Pixel coordinate grounding data
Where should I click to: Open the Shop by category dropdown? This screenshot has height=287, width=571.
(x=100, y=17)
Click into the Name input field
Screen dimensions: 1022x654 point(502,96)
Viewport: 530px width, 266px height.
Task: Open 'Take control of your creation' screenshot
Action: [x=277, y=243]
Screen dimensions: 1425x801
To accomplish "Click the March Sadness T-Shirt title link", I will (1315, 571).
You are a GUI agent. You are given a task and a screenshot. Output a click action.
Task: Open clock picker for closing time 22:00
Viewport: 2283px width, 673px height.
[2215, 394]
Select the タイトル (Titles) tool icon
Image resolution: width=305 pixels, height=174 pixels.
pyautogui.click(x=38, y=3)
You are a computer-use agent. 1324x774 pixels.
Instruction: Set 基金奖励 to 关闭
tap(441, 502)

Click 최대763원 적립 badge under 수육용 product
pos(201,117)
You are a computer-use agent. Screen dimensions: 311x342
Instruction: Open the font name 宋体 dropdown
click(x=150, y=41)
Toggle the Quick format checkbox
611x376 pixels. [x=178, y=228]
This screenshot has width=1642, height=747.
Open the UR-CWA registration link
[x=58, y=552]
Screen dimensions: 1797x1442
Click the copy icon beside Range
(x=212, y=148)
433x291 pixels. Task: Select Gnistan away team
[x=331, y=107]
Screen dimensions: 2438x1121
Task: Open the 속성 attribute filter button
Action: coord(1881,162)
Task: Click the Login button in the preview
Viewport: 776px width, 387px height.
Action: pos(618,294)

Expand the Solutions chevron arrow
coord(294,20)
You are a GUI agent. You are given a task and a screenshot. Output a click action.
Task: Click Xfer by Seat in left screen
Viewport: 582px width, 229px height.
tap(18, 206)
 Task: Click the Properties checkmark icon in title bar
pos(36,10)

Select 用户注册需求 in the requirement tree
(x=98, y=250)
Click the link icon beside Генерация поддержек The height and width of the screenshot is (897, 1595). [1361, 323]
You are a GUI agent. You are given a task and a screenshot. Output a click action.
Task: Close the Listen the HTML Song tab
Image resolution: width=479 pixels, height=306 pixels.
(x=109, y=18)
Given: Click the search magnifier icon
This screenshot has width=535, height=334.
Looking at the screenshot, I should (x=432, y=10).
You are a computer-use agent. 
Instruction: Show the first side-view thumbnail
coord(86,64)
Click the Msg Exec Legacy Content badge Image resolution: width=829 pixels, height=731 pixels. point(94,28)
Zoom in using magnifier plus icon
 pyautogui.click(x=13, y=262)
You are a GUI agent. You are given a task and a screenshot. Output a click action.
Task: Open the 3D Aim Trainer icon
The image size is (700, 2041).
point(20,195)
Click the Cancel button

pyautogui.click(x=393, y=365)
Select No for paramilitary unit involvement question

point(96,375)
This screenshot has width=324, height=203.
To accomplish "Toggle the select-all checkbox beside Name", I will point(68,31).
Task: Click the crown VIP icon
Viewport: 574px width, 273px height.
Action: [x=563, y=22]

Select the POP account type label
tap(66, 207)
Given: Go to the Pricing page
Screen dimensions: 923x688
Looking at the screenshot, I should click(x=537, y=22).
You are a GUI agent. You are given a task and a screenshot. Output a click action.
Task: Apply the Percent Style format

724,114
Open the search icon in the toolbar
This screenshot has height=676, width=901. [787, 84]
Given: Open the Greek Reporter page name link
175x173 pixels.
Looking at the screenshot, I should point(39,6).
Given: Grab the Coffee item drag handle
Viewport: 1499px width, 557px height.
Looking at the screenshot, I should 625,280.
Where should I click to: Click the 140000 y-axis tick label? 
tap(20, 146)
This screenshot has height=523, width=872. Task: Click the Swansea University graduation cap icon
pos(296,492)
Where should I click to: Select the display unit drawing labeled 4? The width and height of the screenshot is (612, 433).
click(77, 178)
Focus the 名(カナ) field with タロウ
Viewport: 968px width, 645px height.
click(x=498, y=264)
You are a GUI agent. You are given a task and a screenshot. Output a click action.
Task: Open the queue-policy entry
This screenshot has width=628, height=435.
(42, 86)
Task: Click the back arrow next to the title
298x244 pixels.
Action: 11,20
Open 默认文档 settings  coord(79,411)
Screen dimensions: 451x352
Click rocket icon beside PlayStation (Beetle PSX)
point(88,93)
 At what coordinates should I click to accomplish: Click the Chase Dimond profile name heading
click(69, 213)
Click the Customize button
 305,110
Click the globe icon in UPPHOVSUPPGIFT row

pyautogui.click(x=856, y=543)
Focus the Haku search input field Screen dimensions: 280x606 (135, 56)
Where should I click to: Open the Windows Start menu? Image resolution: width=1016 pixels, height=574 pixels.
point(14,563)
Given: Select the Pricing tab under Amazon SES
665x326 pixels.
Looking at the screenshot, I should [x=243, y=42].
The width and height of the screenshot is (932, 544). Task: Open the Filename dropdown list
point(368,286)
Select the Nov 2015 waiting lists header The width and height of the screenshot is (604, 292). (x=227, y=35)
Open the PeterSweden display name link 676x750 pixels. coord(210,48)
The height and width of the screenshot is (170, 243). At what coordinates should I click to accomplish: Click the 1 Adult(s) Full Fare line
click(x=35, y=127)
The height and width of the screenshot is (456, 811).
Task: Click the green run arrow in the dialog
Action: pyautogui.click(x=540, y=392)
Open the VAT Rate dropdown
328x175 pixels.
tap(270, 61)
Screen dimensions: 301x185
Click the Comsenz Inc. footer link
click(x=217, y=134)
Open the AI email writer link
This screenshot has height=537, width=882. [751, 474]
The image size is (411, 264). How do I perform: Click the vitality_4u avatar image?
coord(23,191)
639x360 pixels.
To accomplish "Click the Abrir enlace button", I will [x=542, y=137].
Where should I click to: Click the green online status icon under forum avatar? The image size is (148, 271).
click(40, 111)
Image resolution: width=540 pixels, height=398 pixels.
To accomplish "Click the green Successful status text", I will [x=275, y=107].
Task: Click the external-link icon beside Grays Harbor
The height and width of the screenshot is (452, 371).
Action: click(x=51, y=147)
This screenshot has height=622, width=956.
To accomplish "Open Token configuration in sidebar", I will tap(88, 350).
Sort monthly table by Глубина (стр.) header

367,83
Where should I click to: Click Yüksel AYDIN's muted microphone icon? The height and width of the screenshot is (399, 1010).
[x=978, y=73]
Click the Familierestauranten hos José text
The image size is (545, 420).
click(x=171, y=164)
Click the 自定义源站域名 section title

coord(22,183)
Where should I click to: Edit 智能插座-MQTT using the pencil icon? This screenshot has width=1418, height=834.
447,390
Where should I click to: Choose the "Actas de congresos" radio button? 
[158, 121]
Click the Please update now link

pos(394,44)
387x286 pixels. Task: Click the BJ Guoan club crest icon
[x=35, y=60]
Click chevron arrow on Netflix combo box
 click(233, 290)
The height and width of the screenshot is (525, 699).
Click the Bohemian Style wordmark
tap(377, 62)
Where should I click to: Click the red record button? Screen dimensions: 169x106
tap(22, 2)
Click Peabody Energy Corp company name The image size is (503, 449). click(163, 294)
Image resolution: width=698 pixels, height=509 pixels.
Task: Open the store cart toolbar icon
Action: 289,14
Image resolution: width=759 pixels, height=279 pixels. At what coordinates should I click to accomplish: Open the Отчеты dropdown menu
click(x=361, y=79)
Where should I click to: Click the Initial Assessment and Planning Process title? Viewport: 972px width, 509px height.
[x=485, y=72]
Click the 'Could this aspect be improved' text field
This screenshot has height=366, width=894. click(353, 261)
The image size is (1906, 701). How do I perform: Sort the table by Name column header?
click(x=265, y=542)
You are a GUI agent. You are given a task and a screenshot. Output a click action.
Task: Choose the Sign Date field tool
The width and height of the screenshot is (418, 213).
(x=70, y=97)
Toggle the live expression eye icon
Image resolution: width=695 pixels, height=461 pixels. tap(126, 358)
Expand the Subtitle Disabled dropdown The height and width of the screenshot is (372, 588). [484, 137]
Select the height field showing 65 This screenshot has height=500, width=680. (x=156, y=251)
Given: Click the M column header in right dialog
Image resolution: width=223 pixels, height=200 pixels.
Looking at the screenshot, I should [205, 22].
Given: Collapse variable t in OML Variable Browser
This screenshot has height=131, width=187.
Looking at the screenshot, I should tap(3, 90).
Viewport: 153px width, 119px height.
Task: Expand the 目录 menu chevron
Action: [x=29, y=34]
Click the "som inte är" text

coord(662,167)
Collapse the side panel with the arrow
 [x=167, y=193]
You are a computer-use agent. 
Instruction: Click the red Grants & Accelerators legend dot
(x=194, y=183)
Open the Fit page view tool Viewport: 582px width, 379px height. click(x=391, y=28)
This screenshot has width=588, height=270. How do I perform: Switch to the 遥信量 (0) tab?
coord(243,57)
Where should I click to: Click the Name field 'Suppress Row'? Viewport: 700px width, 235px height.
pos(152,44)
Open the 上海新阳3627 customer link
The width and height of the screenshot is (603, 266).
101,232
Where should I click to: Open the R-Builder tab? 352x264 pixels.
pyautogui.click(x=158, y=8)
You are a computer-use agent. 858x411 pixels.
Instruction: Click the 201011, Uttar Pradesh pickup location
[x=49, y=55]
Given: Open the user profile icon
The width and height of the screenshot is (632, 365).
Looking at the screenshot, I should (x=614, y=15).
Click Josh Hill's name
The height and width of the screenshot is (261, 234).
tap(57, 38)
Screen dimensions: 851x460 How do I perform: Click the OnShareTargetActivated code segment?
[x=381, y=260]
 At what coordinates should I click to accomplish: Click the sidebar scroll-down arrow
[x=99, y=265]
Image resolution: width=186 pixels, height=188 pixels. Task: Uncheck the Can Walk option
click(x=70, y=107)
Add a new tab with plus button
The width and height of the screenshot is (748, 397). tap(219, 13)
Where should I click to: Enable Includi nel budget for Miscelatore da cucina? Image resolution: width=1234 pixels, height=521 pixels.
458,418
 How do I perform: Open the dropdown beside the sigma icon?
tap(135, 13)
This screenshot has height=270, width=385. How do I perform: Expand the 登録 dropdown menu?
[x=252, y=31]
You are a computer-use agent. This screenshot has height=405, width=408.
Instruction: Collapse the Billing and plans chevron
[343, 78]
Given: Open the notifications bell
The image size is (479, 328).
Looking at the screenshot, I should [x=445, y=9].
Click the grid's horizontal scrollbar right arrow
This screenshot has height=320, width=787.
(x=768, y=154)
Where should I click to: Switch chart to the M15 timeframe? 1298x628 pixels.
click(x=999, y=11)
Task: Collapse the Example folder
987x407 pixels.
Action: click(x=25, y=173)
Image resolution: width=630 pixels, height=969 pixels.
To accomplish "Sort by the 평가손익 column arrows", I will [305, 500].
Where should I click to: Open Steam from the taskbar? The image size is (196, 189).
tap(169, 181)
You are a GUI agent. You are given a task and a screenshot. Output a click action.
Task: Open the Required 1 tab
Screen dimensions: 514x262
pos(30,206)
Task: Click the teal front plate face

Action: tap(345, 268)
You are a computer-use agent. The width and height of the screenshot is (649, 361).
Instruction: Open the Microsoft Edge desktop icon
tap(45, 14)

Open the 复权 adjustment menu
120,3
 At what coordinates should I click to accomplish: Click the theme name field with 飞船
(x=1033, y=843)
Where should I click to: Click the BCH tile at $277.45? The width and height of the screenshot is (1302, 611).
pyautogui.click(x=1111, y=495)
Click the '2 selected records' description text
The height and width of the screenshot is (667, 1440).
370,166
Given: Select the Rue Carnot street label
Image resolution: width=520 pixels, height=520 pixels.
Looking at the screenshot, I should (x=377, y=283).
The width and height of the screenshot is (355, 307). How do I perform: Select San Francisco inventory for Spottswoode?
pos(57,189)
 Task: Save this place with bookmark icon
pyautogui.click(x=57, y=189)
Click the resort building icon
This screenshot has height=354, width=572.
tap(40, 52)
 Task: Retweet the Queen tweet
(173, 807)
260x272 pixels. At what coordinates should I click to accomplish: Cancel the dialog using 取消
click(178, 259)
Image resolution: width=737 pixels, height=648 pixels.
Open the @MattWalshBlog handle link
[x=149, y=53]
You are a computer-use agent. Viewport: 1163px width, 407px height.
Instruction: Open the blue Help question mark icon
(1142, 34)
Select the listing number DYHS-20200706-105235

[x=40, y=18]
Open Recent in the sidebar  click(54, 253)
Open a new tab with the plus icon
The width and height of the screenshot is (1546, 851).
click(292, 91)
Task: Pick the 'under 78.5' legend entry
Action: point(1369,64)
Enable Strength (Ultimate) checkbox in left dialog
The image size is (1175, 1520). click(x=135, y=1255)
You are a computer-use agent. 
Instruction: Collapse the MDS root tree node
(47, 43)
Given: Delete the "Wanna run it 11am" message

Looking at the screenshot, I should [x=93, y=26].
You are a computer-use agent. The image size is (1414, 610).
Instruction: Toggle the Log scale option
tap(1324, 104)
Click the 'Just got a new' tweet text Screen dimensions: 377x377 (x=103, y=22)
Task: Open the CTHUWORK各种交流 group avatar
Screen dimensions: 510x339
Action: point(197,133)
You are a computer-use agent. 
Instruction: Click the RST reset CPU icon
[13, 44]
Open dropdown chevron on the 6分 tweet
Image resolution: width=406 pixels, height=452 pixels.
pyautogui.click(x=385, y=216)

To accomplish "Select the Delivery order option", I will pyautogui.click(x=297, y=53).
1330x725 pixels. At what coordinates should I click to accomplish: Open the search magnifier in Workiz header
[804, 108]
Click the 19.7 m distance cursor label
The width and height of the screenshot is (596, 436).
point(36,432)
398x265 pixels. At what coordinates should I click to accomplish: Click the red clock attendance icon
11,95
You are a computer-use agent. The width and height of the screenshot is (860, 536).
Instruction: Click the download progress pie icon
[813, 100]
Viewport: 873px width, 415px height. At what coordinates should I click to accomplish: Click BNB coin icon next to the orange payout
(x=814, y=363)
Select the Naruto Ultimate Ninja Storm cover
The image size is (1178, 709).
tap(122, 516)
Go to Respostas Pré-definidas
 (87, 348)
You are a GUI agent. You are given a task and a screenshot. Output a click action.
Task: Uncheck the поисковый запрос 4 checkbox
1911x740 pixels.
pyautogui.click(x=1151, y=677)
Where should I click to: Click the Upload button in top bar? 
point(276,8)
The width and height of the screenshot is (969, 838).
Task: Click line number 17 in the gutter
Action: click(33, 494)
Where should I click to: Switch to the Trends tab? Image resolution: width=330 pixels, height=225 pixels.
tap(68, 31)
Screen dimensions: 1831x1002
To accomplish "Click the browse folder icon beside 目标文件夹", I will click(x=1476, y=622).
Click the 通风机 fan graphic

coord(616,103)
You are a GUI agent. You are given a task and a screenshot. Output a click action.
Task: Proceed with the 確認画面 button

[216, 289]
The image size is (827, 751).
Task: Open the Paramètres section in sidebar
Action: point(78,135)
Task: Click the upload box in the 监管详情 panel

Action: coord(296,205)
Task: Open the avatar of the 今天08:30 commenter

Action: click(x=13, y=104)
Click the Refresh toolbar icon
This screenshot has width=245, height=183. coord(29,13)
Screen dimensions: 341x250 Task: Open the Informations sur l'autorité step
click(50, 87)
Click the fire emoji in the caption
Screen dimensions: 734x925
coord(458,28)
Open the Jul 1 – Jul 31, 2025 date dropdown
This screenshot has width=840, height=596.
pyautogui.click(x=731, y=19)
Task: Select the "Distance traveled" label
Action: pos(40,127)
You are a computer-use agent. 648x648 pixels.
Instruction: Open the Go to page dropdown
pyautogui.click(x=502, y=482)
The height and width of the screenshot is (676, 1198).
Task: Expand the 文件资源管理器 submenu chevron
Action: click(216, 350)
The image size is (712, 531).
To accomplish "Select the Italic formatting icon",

EXERCISE BRIEF
Check each line of the records above for "folder", and copy those that have it.

RESPONSE
Task: Collapse the Example folder
To accomplish "Click the browse folder icon beside 目标文件夹", I will click(x=1476, y=622).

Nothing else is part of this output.